### EXCERPT TO READ:
--------------------
General information
- Location: Halton England
- Coordinates: 53°21′13″N 2°38′23″W﻿ / ﻿53.35367°N 2.63975°W
- Grid reference: SJ575842
- Platforms: 2

Other information
- Status: Disused

History
- Original company: Grand Junction Railway
- Pre-grouping: London and North Western Railway
- Post-grouping: London, Midland and Scottish Railway

Key dates
- 4 July 1837: Opened
- 1 January 1917: Station closed
- 1 February 1919: Station reopened
- 1 February 1943: Closed to passengers
- 1952: Closed to rail workers

Location

= Moore railway station =

Former railway station in England

Moore railway station was a station on the Grand Junction Railway serving the village of Moore in what was then Cheshire, England. It opened on 4 July 1837 when the line opened.
--------------------
### EXTRACTED ENTRIES:
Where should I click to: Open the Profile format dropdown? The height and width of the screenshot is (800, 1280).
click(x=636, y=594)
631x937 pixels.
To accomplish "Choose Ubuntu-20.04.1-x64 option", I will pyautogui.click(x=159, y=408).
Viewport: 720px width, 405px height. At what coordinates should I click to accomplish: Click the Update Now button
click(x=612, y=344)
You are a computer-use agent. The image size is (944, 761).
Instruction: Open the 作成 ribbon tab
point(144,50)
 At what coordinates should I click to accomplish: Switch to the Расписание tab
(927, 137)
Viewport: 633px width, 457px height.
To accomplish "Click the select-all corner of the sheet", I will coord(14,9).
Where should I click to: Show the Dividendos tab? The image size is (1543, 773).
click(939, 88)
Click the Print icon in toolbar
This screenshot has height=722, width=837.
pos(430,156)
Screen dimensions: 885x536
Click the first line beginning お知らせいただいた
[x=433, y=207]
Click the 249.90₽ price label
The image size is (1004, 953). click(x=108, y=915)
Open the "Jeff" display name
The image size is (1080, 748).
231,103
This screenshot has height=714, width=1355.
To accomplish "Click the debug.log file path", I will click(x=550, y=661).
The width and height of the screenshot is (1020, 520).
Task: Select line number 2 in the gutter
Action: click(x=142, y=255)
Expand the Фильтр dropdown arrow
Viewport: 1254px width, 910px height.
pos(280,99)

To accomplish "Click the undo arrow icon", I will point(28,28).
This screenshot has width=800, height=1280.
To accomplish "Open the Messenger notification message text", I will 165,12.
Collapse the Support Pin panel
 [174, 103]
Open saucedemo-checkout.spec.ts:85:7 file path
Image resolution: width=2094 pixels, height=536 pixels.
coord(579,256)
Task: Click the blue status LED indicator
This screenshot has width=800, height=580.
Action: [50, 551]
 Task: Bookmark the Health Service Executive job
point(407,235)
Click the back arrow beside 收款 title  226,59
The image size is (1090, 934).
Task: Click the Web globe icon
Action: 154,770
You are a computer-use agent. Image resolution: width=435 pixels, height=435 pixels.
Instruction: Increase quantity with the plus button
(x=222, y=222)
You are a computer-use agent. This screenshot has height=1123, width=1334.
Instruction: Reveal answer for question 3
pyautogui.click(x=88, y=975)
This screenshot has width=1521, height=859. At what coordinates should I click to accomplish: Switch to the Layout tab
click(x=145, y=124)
--------------------
### TASKS TO COMPLETE:
[a] Check each statement against the page on Moore railway station. For each one, answer yes or no and quote the exact words from the page that decide it.
(i) The station had two platforms.
(ii) The station closed to passengers in 1952.
(iii) The station opened on the same day as the line.
[b] Reproduce the page on Moore railway station word for word between "Moore railway station was" and "the line opened.", inclusive.
[c] Resume the page on Moore railway station after its final sentence and carry it on.

### ANSWERS TO THIS EXERCISE:
[a]
(i) Yes: "Platforms: 2"
(ii) No: "1 February 1943: Closed to passengers"
(iii) Yes: "It opened on 4 July 1837 when the line opened."

[b]
Moore railway station was a station on the Grand Junction Railway serving the village of Moore in what was then Cheshire, England. It opened on 4 July 1837 when the line opened.

[c]
The station is located in Moore cutting on the south side of the road (which is now Runcorn Road) which loops through Moore village passing both this station and , also in the village. The road crossed the railway on an over-bridge, with road access down to the station building on the down, western, side of the tracks. In 1865 there was at least one platform at the station.

By 1898 there was evidence of two platforms with a structure on each platform, there was footpath from the over-bridge to the up platform. Although there are no goods facilities recorded at the station in 1904 the map shows a siding with a headshunt into a building labelled Water Works.

The station closed on 1 January 1917 as a temporary war measure and reopened on 1 February 1919 and finally closed to passengers on 1 February 1943, although it was in use by railwaymen until 1952.

No substantive remains exist today.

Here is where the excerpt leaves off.